(Data items)
Content starts

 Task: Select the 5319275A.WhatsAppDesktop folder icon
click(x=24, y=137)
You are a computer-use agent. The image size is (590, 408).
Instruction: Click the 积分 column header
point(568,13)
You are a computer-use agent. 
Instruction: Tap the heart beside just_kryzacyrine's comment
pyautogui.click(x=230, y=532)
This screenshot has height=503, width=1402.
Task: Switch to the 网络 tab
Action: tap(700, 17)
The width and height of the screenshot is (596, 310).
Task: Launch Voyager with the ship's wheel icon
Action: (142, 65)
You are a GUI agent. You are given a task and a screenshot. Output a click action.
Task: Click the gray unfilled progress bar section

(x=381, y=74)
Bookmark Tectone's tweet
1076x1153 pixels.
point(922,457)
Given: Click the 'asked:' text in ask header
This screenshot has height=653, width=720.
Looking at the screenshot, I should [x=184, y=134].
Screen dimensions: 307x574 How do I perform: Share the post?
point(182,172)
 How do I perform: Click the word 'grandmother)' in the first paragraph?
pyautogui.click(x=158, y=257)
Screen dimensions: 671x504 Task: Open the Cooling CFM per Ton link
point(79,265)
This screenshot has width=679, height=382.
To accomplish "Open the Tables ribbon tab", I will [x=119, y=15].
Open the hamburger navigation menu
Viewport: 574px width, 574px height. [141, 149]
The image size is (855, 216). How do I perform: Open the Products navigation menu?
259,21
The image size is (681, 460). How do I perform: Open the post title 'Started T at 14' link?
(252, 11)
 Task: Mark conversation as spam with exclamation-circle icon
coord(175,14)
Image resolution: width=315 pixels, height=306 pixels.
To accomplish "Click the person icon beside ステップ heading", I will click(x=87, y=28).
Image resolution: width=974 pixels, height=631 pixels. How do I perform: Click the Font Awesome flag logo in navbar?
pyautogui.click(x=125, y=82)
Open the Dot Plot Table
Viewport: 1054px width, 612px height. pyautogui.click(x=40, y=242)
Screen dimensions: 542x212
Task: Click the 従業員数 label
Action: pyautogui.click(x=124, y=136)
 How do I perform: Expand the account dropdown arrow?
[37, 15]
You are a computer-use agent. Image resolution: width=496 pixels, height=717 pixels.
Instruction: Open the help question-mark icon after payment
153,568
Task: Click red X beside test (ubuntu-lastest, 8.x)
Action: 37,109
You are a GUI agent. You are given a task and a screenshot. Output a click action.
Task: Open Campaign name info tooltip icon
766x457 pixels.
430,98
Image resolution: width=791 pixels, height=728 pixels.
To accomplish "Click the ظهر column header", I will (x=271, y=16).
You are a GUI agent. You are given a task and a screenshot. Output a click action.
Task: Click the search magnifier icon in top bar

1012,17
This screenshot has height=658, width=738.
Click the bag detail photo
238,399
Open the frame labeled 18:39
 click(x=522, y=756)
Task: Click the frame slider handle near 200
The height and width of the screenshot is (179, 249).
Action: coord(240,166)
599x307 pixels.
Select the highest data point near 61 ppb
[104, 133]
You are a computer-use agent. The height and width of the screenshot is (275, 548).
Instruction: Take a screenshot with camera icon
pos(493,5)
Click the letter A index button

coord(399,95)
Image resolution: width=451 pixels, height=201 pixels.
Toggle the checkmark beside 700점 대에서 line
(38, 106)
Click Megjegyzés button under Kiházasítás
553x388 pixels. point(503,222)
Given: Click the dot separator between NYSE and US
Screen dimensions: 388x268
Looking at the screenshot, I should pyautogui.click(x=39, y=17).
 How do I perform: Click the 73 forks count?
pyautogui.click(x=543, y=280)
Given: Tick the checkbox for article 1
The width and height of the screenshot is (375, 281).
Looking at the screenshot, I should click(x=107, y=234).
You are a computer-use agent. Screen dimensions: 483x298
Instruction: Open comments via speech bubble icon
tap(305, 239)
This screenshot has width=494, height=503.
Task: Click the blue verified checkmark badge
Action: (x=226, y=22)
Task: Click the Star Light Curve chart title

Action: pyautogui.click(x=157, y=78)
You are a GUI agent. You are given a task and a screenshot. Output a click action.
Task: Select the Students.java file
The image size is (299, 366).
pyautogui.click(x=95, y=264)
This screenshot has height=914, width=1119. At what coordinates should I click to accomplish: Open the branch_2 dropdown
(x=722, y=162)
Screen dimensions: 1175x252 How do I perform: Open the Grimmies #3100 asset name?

Content ends

_Exercise goal:_ Return each line from the entries above that includes "will".

_Solution for this exercise:_
To accomplish "Open the Tables ribbon tab", I will [x=119, y=15].
To accomplish "Click the person icon beside ステップ heading", I will click(x=87, y=28).
To accomplish "Click the ظهر column header", I will (x=271, y=16).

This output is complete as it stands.